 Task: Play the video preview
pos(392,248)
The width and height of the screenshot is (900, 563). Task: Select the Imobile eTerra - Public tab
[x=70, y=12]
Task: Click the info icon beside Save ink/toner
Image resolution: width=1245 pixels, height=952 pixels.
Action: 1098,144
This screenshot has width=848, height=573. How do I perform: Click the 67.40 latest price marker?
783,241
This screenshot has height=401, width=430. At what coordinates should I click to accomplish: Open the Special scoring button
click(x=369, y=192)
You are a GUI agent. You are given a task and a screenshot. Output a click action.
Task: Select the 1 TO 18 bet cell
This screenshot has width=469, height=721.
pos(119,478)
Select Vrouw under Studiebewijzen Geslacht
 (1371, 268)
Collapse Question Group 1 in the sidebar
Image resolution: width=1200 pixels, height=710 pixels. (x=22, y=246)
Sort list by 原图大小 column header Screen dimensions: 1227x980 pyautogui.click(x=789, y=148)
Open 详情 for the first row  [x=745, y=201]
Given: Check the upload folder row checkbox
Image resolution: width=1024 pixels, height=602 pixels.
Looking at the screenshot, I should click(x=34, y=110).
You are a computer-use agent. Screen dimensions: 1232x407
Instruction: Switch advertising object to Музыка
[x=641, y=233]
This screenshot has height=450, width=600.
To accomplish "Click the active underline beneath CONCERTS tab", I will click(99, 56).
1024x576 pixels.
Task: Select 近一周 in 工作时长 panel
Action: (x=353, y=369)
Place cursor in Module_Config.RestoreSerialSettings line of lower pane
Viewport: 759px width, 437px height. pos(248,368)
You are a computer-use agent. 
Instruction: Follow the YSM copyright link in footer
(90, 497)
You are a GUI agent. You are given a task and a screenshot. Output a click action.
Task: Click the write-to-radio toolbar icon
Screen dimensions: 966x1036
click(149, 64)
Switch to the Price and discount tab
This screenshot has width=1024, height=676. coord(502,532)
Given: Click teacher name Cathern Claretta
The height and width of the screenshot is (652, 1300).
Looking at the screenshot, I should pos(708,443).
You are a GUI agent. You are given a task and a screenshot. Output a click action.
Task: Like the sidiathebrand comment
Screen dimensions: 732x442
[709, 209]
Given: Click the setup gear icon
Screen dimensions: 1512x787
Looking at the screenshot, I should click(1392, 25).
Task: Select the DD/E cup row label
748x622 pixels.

- - - - - - -

- WHAT THIS TASK INVOLVES -
Repeat each record exactly. Omit nothing.

- RESULT -
 Task: Play the video preview
pos(392,248)
The width and height of the screenshot is (900, 563). Task: Select the Imobile eTerra - Public tab
[x=70, y=12]
Task: Click the info icon beside Save ink/toner
Image resolution: width=1245 pixels, height=952 pixels.
Action: 1098,144
This screenshot has width=848, height=573. How do I perform: Click the 67.40 latest price marker?
783,241
This screenshot has height=401, width=430. At what coordinates should I click to accomplish: Open the Special scoring button
click(x=369, y=192)
You are a GUI agent. You are given a task and a screenshot. Output a click action.
Task: Select the 1 TO 18 bet cell
This screenshot has width=469, height=721.
pos(119,478)
Select Vrouw under Studiebewijzen Geslacht
 (1371, 268)
Collapse Question Group 1 in the sidebar
Image resolution: width=1200 pixels, height=710 pixels. (x=22, y=246)
Sort list by 原图大小 column header Screen dimensions: 1227x980 pyautogui.click(x=789, y=148)
Open 详情 for the first row  [x=745, y=201]
Given: Check the upload folder row checkbox
Image resolution: width=1024 pixels, height=602 pixels.
Looking at the screenshot, I should click(x=34, y=110).
You are a computer-use agent. Screen dimensions: 1232x407
Instruction: Switch advertising object to Музыка
[x=641, y=233]
This screenshot has height=450, width=600.
To accomplish "Click the active underline beneath CONCERTS tab", I will click(99, 56).
1024x576 pixels.
Task: Select 近一周 in 工作时长 panel
Action: (x=353, y=369)
Place cursor in Module_Config.RestoreSerialSettings line of lower pane
Viewport: 759px width, 437px height. pos(248,368)
You are a computer-use agent. 
Instruction: Follow the YSM copyright link in footer
(90, 497)
You are a GUI agent. You are given a task and a screenshot. Output a click action.
Task: Click the write-to-radio toolbar icon
Screen dimensions: 966x1036
click(149, 64)
Switch to the Price and discount tab
This screenshot has width=1024, height=676. coord(502,532)
Given: Click teacher name Cathern Claretta
The height and width of the screenshot is (652, 1300).
Looking at the screenshot, I should pos(708,443).
You are a GUI agent. You are given a task and a screenshot. Output a click action.
Task: Like the sidiathebrand comment
Screen dimensions: 732x442
[709, 209]
Given: Click the setup gear icon
Screen dimensions: 1512x787
Looking at the screenshot, I should click(1392, 25).
Task: Select the DD/E cup row label
748x622 pixels.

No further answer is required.